Vista aérea da Vila Sahy, em São Sebastião, Litoral Norte de SP. Imagem: Reprodução/Youtube
Vista aérea da Vila Sahy, em São Sebastião, Litoral Norte de SP. Imagem: Reprodução/Youtube

O crescimento habitacional nos municípios do Litoral Norte tem ocorrido a uma taxa “muito acima da média” no Estado de São Paulo, perdendo apenas para a Baixada Santista. Sem fiscalização e sob pressão de “interesses econômicos”, a expansão desenfreada empurrou e continua empurrando a população mais pobre para as encostas, sujeitando-a ao risco de desmoronamentos que deixam um rastro de danos financeiros e mortes, como ocorreu em São Sebastião no último final de semana.

A constatação de que o crescimento habitacional no litoral paulista gera impactos sociais e ambientais irreparáveis e precisa ser congelado em determinadas regiões, consta no relatório de “estudo de impacto ambiental e social” feito pelo governo de São Paulo em 2020, no âmbito do projeto “Litoral Sustentável”, que buscava financiamento do BID (Banco Interamericano de Desenvolvimento). O orçamento do programa era de 125 milhões de dólares.

O Litoral Norte é composto pelos municípios de Caraguatatuba, Ubatuba, Ilhabela e São Sebastião, onde ocorreram 47 das 48 mortes já confirmadas após o deslizamento de terras provocado pelas fortes chuvas que atingiram sobretudo a região de Vila Sahy.

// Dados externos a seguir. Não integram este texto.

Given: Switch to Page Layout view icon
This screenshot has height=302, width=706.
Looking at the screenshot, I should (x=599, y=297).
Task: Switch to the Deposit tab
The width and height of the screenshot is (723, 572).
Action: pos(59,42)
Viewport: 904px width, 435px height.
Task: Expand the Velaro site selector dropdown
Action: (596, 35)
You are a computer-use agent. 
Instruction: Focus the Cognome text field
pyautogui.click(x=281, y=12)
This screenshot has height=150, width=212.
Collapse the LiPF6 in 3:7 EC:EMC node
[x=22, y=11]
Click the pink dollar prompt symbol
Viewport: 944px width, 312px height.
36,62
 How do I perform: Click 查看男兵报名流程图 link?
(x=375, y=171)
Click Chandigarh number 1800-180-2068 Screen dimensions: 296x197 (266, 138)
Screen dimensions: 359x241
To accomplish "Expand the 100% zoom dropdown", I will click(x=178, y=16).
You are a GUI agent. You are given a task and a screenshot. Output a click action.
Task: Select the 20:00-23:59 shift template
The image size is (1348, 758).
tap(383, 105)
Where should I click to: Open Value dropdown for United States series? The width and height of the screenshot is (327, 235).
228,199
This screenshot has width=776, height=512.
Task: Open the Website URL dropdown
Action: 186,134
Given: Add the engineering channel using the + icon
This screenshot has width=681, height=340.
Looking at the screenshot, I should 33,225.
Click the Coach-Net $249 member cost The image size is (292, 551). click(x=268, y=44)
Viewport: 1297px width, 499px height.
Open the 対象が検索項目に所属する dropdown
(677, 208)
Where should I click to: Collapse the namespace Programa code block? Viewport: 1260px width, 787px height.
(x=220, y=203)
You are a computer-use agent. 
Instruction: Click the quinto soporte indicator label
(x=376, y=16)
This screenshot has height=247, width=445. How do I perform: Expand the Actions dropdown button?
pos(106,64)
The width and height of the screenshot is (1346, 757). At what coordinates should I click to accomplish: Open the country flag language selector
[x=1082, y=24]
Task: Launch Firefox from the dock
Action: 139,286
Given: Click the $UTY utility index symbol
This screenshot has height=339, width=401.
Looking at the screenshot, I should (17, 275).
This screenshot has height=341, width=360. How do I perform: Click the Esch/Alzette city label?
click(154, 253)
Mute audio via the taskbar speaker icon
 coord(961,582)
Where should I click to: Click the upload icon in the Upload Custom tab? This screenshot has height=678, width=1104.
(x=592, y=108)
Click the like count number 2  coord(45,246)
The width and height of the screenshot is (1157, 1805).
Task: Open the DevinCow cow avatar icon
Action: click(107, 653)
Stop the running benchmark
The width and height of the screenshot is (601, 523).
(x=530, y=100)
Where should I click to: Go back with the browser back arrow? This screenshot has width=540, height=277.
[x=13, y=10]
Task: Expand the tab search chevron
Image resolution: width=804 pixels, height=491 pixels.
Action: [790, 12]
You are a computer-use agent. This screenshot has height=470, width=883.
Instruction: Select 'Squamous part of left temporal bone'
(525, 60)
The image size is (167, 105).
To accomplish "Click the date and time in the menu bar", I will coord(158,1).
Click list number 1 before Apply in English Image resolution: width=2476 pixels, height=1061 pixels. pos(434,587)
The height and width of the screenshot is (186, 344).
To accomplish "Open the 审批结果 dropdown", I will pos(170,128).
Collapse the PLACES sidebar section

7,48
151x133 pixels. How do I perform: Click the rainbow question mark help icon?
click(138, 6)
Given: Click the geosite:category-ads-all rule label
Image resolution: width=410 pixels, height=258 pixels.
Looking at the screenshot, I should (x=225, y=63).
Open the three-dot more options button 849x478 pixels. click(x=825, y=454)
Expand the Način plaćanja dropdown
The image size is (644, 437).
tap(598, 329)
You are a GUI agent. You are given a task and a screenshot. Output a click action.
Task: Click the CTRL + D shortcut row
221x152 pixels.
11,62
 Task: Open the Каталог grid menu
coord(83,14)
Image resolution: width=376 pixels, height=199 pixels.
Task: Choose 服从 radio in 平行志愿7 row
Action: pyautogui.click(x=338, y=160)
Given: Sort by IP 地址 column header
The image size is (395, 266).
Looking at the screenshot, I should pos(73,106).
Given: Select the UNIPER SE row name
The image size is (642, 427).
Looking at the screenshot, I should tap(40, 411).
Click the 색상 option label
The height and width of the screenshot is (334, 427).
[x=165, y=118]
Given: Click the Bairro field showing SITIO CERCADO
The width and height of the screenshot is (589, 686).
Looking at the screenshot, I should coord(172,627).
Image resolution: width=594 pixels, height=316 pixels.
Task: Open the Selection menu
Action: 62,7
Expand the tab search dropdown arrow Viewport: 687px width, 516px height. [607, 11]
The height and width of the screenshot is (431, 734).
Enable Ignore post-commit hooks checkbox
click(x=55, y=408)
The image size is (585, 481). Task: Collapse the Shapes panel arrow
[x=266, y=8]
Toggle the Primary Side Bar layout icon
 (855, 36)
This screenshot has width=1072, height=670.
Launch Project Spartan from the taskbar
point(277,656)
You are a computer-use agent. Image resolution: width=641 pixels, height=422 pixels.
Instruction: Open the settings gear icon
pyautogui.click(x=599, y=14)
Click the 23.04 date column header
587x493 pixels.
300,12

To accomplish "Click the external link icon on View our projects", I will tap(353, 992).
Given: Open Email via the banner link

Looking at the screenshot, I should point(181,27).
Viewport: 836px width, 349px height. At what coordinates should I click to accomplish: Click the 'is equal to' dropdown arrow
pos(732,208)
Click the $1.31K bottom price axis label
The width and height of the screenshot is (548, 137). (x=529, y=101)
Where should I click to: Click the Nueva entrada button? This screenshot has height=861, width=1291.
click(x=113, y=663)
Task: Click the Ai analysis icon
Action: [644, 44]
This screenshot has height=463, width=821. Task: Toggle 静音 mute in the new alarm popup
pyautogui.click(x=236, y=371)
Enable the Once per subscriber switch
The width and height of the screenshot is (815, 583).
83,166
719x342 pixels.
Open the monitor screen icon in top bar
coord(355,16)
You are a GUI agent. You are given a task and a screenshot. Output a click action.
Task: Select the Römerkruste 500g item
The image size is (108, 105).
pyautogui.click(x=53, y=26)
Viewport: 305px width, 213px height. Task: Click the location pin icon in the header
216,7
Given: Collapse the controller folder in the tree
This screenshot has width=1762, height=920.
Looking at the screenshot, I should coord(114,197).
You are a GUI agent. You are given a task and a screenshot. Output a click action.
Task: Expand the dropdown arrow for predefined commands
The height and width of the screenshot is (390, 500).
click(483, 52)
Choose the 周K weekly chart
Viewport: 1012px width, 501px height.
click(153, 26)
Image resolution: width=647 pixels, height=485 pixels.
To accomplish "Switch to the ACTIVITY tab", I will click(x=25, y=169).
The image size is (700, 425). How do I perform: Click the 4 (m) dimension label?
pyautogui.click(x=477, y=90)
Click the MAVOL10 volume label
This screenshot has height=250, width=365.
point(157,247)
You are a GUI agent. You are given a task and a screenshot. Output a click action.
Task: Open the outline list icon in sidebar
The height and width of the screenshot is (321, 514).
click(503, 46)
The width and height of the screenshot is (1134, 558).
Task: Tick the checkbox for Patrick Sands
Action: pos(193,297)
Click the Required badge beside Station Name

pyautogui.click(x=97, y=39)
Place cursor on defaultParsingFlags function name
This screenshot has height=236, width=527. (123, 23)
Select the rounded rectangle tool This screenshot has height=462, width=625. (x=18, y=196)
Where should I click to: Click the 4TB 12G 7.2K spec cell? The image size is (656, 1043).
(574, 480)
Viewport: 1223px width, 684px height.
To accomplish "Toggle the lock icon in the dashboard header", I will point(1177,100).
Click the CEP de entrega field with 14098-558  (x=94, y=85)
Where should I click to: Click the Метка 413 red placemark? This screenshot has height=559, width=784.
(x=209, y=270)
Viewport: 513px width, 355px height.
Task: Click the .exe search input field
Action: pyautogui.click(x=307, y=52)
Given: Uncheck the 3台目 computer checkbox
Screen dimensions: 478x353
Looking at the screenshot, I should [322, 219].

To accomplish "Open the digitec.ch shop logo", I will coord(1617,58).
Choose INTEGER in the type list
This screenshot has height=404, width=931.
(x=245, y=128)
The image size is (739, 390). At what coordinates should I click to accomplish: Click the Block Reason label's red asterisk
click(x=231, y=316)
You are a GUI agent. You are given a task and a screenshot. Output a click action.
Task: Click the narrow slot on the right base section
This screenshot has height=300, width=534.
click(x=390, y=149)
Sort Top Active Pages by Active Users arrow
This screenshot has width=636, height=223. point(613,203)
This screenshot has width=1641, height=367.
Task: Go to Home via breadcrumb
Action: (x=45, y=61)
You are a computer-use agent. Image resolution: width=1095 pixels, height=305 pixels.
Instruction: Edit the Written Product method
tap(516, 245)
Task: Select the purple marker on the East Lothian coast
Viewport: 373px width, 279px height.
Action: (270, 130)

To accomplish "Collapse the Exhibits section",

Crescimento populacional x turismo

De acordo com o relatório oficial acessado pelo GGN, o governo de São Paulo só conseguiu efetivamente congelar o crescimento habitacional na cidade litorânea de Santos, onde “praticamente não tem mais áreas ambientalmente adequadas para expansão territorial”. Mas Baixada Santista e Litoral Norte – onde há muitos hotéis e condomínios de luxo – têm crescimento acima da média do Estado.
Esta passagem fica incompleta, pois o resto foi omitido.